__What is required__.
After finding "The height and" in the material below, output its line and every line after it through the last, exactly, but not the pictures.
== Segment start ==
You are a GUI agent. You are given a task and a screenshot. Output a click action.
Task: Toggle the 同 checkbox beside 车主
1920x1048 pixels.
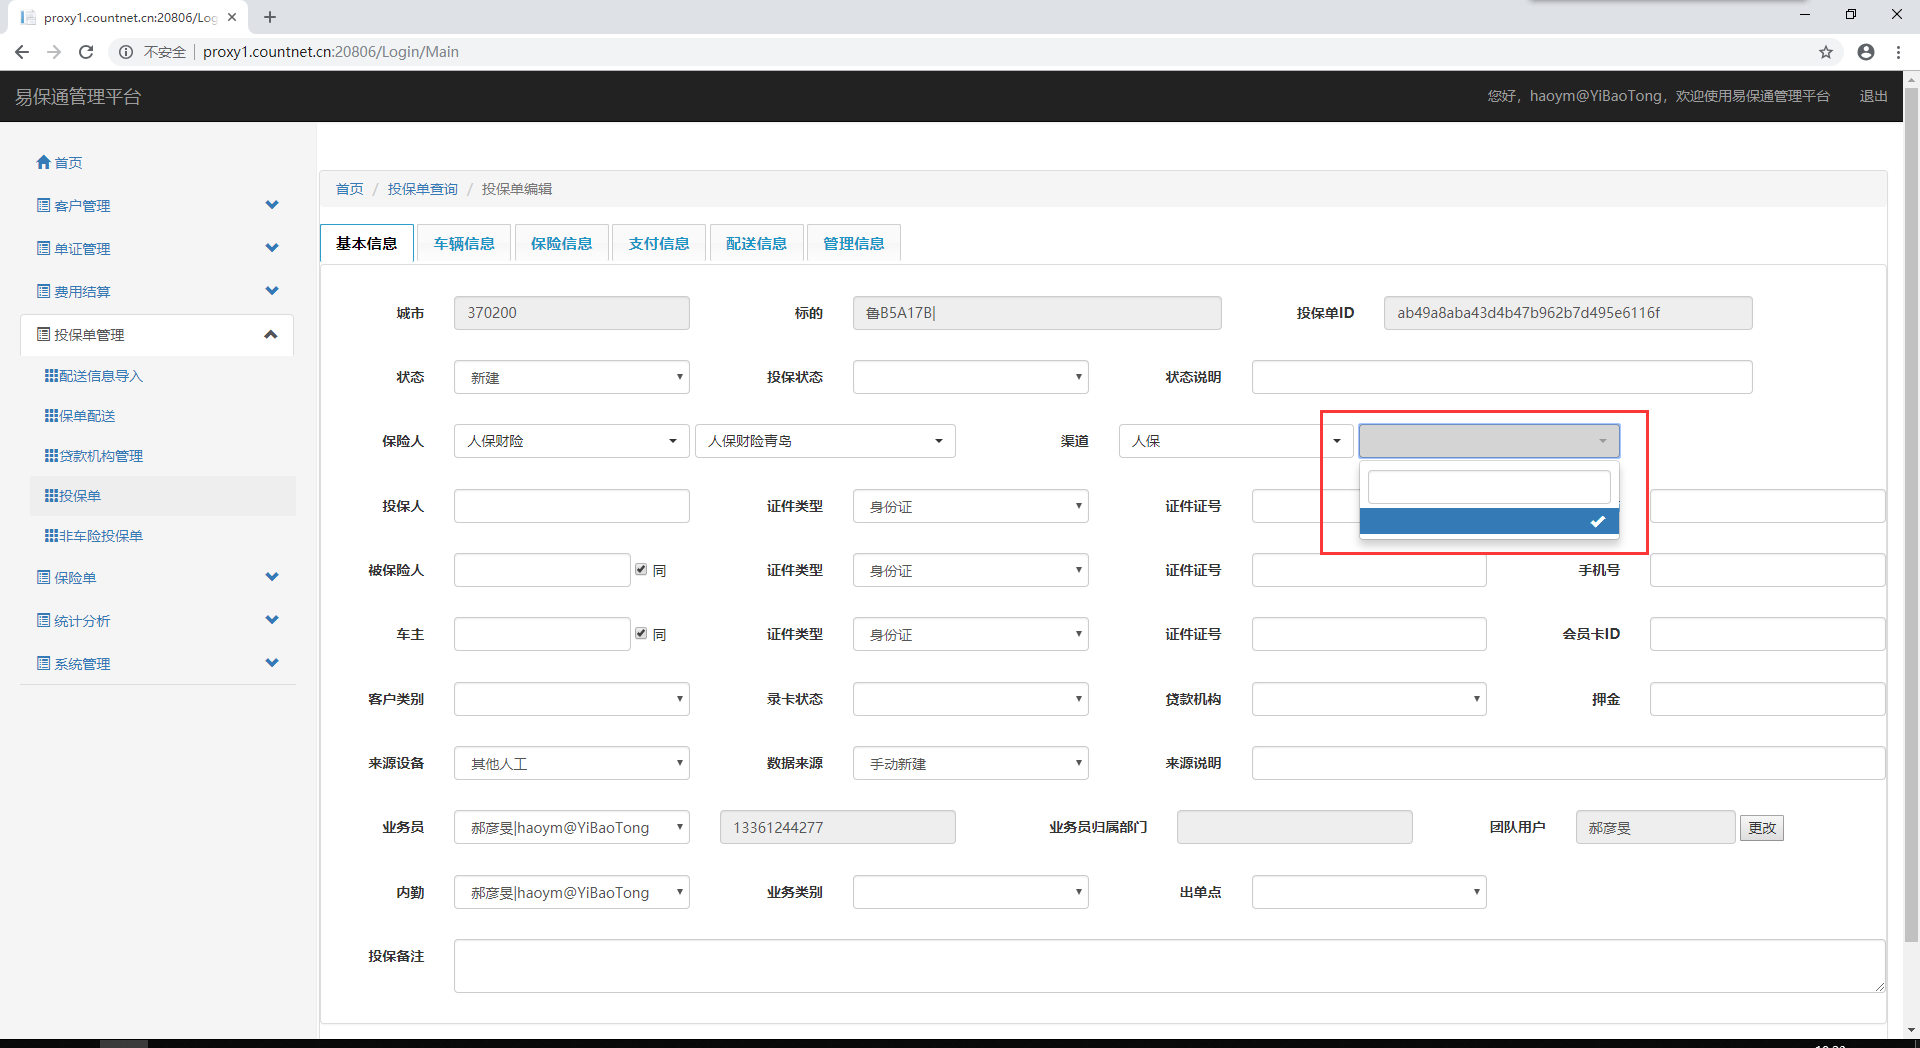pyautogui.click(x=641, y=633)
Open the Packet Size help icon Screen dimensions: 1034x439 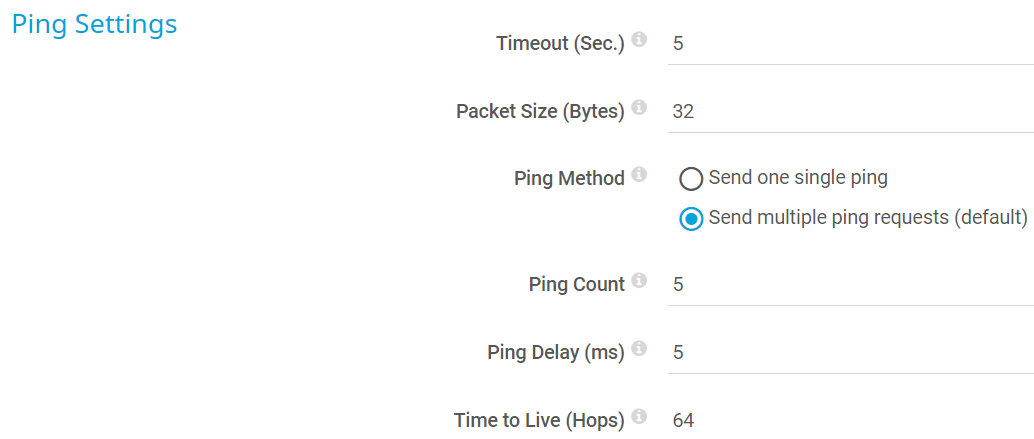[x=640, y=107]
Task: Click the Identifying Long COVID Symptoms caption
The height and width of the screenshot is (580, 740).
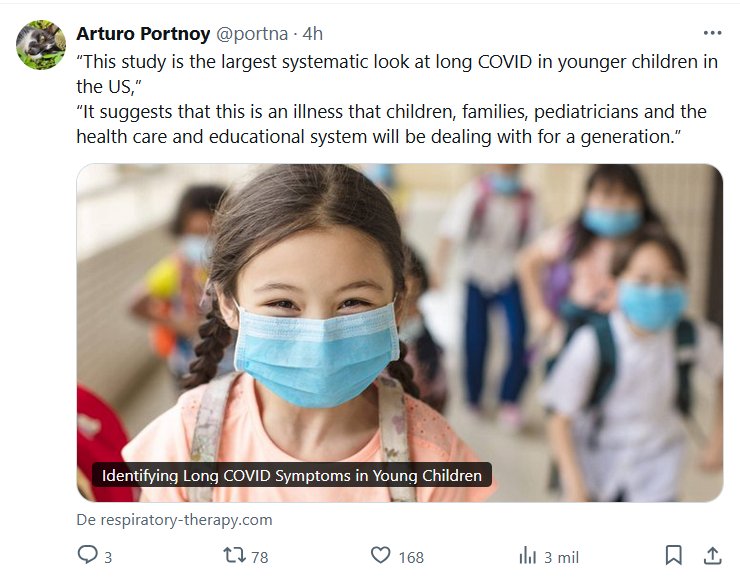Action: pyautogui.click(x=292, y=476)
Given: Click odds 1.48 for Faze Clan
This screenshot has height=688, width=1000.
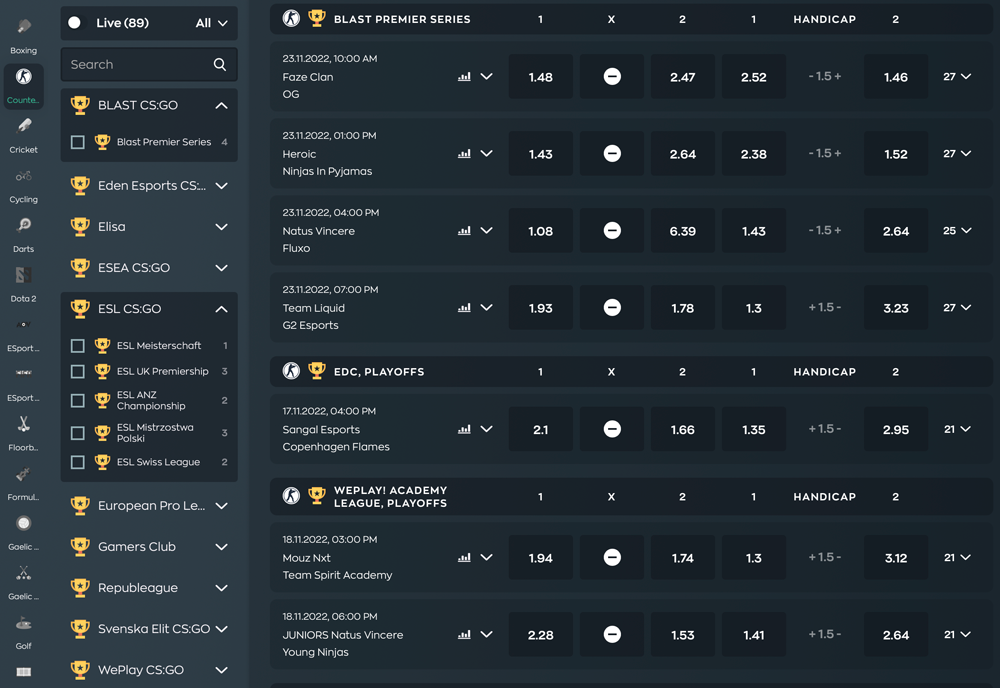Looking at the screenshot, I should 540,76.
== Segment end ==
__Written reply__.
The height and width of the screenshot is (580, 740).
Action: pyautogui.click(x=292, y=476)
Given: Click odds 1.48 for Faze Clan
This screenshot has height=688, width=1000.
Looking at the screenshot, I should 540,76.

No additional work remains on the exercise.